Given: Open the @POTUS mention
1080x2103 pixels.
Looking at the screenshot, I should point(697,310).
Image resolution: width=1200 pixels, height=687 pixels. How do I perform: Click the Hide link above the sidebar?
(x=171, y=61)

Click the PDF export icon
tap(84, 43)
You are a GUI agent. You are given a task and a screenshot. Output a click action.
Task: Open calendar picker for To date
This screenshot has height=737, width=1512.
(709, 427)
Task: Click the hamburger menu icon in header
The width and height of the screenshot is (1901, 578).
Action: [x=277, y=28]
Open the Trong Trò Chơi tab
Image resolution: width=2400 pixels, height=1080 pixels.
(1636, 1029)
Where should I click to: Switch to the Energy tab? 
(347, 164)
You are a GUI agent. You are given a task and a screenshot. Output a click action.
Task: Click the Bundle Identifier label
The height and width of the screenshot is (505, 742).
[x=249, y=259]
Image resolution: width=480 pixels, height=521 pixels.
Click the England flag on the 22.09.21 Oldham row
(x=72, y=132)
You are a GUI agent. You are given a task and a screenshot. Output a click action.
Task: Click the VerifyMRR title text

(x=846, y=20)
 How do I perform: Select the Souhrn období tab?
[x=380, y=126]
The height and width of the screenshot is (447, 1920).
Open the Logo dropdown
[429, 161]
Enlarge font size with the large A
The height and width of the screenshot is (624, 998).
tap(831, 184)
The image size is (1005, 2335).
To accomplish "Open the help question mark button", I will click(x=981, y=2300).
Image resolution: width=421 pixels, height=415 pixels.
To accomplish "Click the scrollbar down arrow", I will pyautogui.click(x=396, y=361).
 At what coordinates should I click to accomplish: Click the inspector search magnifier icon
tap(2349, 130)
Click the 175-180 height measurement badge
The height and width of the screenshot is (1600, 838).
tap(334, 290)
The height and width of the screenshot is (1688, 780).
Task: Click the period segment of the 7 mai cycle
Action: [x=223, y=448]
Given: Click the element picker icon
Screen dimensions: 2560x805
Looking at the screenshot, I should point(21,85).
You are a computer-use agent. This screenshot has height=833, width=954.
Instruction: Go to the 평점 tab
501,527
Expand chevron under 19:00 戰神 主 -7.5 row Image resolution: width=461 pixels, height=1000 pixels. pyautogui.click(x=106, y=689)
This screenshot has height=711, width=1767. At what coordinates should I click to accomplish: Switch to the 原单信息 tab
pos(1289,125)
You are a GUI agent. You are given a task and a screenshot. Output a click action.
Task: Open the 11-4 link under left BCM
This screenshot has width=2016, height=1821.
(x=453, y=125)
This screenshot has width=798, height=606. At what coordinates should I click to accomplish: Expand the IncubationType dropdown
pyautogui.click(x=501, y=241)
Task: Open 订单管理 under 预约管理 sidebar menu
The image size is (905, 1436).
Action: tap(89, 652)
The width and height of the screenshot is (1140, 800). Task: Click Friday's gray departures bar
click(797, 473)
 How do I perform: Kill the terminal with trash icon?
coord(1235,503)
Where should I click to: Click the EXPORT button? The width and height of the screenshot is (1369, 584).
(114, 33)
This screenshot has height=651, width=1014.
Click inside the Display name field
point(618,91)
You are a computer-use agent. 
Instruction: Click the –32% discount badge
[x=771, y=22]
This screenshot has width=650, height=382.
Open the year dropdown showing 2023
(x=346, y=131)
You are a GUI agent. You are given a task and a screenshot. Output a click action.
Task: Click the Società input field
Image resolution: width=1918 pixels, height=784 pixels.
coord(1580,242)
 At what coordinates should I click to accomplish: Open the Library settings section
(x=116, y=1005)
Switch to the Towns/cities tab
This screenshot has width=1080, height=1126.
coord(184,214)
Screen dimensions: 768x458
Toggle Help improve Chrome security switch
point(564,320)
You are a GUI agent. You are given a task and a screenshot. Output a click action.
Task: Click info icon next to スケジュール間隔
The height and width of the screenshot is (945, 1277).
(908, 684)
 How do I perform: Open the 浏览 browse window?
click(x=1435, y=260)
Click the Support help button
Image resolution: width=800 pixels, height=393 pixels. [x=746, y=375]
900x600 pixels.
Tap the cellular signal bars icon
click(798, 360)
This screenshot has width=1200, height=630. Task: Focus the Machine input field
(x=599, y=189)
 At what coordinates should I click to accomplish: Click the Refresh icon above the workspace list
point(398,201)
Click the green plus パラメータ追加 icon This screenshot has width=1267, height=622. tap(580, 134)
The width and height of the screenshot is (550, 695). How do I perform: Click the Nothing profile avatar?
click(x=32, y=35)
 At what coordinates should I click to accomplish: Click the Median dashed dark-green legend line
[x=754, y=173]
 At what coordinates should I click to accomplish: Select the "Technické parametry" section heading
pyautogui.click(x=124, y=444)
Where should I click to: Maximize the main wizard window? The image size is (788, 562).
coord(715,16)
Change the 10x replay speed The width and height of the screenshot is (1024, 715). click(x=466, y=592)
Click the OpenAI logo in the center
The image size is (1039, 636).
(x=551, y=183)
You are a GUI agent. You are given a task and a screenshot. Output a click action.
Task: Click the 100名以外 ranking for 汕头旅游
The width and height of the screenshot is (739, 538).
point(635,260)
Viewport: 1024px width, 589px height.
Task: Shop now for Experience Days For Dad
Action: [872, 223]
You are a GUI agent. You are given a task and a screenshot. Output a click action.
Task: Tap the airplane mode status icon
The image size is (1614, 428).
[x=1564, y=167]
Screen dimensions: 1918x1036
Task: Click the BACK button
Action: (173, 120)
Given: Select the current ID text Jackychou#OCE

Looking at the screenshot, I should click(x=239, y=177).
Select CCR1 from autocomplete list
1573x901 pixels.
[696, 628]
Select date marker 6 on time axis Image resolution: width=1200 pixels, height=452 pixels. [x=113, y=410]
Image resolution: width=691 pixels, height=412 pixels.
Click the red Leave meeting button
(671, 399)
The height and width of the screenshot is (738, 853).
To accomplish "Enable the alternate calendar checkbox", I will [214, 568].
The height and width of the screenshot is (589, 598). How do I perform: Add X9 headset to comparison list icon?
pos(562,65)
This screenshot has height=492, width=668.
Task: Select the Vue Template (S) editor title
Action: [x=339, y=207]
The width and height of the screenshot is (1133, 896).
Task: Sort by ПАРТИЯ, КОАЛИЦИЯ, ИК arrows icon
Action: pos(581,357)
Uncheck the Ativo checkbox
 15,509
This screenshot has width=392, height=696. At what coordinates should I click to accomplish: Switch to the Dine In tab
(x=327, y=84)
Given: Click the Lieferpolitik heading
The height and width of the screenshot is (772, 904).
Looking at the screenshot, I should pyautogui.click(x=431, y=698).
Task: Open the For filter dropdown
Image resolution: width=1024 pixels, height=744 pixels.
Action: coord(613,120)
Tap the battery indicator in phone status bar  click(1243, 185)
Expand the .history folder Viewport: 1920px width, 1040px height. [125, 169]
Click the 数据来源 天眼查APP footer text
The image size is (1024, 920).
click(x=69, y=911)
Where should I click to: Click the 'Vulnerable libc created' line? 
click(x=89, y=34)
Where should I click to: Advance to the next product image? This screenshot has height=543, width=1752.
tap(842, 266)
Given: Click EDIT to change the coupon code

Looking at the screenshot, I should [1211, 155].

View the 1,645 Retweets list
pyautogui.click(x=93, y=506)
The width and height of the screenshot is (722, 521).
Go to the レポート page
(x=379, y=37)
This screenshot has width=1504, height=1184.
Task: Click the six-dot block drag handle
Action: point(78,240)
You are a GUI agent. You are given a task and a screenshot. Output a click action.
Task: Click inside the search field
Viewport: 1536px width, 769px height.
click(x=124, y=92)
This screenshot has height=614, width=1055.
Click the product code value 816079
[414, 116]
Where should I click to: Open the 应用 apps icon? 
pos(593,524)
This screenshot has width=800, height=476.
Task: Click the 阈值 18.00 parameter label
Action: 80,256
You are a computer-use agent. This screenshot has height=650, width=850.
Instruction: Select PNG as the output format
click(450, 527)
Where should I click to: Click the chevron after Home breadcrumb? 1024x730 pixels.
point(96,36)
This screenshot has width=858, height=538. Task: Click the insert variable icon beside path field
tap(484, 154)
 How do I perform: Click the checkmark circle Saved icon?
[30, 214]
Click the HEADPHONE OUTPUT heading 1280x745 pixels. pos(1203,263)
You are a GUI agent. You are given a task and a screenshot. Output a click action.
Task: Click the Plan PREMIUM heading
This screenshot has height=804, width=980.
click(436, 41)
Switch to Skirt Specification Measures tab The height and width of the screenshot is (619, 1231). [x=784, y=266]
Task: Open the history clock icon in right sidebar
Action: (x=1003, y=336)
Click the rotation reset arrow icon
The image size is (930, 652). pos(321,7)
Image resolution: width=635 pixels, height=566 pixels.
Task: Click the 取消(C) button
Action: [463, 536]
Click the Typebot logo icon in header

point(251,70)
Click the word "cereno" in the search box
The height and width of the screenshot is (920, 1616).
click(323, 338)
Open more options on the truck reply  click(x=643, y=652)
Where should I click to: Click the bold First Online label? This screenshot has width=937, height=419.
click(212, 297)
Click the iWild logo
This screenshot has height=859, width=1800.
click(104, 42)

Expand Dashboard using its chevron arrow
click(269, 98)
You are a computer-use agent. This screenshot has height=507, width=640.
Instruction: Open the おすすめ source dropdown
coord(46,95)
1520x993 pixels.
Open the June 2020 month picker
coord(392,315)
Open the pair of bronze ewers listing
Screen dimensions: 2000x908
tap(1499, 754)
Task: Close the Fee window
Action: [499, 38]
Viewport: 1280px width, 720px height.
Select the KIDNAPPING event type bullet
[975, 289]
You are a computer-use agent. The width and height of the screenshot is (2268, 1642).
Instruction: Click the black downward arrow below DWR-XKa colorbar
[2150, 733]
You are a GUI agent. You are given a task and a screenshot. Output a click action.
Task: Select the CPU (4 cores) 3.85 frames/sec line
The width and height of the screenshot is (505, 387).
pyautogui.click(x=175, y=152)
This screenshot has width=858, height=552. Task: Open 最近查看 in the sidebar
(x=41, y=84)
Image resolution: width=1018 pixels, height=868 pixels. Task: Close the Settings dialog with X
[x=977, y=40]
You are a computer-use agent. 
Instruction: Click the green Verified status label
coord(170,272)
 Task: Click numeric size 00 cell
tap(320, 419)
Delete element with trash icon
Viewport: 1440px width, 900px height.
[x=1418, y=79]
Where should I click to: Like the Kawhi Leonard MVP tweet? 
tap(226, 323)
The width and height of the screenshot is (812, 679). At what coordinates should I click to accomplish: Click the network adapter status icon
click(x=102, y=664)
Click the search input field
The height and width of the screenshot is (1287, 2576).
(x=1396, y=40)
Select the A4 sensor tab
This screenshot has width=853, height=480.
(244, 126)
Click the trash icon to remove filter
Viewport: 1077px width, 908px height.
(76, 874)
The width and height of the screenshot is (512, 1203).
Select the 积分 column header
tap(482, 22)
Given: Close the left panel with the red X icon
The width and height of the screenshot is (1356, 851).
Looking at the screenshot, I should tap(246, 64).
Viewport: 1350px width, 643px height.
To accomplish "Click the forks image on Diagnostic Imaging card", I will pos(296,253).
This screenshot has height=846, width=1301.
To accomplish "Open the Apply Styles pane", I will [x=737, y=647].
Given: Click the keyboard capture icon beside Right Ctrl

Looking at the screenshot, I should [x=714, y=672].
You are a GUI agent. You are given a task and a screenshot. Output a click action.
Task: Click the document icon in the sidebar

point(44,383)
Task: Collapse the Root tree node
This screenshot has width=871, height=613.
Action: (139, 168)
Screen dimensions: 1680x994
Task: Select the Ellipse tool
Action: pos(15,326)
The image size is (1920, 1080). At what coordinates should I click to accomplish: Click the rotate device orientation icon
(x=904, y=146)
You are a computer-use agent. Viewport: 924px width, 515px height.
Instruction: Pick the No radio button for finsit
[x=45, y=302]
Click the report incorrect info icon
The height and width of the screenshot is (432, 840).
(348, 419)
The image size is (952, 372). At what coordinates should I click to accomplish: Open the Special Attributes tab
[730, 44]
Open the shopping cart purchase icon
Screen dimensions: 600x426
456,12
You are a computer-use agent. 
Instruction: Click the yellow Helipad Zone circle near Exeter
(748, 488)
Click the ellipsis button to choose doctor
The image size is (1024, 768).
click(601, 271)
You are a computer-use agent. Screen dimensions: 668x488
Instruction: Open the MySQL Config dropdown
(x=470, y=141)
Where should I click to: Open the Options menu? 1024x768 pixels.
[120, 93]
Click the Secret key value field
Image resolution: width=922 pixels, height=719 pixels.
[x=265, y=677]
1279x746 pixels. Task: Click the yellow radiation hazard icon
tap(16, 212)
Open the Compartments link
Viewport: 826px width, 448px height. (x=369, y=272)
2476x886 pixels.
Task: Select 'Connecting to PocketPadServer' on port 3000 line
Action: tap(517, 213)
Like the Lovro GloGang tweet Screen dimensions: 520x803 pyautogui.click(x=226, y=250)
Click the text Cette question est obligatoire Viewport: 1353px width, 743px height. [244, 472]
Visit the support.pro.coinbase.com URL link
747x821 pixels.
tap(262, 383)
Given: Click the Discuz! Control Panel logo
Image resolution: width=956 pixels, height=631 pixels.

WORK INSTRUCTION:
Scan the material above. Copy each line that holds the word "under".

SOLVED EXERCISE:
Expand chevron under 19:00 戰神 主 -7.5 row Image resolution: width=461 pixels, height=1000 pixels. pyautogui.click(x=106, y=689)
Task: Open the 11-4 link under left BCM
Task: Open 订单管理 under 预约管理 sidebar menu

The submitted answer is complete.